Complex networks have served as a powerful mathematical framework to describe complex systems of nature, society and technology ^1,2,3,4,5. Most complex networks obtained from complex systems are known to be heterogeneous in various aspects ^6,7,8,9. One of distinctive heterogeneous features in complex networks is the heavy-tailed degree distribution: A small number of highly connected nodes coexist with the large number of lowly connected nodes. Highly connected nodes or hubs found in heavy tails have significant roles on the evolution of complex networks and dynamics on such networks. For examples, the existence of hubs leads networks to endemic states in epidemic spreading ^10,11, makes networks vulnerable to intended attacks ¹² and contributes to the key functions of biological systems ^13,14,15. Therefore, identifying the degree distribution and particularly hubs in the heavy tail of degree distribution is the essential step for the network analysis ¹⁶.

Owing to the rapid development of digital technologies, a huge amount of network data is being generated and recorded. In particular, the network data from social media like Twitter and Wikipedia contain tens of millions to billion nodes (users or articles).

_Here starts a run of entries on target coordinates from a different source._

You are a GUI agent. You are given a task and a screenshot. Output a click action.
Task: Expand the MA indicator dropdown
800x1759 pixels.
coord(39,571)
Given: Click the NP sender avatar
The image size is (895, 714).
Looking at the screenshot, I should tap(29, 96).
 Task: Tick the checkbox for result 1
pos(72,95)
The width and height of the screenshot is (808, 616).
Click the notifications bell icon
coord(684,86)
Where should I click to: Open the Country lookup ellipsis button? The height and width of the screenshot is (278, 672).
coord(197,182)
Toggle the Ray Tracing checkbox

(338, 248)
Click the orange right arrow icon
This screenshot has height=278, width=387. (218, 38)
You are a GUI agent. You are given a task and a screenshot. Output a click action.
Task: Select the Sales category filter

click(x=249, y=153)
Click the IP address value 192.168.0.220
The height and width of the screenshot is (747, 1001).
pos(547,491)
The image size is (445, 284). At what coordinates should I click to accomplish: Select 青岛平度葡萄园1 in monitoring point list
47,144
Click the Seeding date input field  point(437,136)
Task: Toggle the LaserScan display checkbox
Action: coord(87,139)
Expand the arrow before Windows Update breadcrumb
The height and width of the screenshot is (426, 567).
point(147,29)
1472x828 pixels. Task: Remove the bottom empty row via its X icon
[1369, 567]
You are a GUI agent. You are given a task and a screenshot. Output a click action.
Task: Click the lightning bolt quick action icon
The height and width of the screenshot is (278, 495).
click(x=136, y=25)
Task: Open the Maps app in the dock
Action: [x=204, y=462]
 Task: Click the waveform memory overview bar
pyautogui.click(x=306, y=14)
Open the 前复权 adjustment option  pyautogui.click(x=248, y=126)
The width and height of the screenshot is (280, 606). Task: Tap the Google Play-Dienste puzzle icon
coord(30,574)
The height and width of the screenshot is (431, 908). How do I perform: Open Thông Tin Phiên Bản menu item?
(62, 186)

The role of social media on social dynamics such as public opinion formation, information diffusion and popularity ^17,18,19 is getting more crucial, requiring us to timely monitor the large-scale dynamics and to identify the network structure underlying these dynamics ^4,20. However, since the social media are constantly growing and changing, the acquisition and analysis of complete network data is an extremely tricky task. Further, increasing public concerns on privacy issues about using these data can inhibit us from analyzing the complete network data ²¹.

Because of the above difficulties, degree distributions of complex networks need to be estimated based on partial information or by sampling nodes from networks. The simplest method could be to sample nodes randomly, which is called uniform node sampling (UNS). Since the number of nodes corresponding to the tail part of distribution is typically very small, those nodes are rarely sampled, limiting the sampling resolution. Accordingly, much larger statistical fluctuations are expected for the tail part of degree distribution estimated by UNS, when compared to its body part.

The friendship paradox (FP) ^22,23,24 can shed light on how to effectively estimate the heavy tails of degree distributions. The FP states that the degree of an individual is on average smaller than the average degree of its friends or neighbors. The underlying mechanism behind the FP is the observational bias such that highly connected nodes are more likely to be observed by their neighbors. One can take advantage of this observational bias for the effective sampling of highly connected nodes. Indeed, the group made of friends of randomly chosen nodes turns out to contain highly connected nodes more than the group made of uniformly sampled nodes ^24,25. Further, the FP has also been used for early detection of contagious outbreaks ^21,26 and natural disaster ²⁷ and for designing efficient immunization strategy ²⁸. These are mainly based on the observation of activities of highly connected nodes via the FP rather than uniformly sampled nodes.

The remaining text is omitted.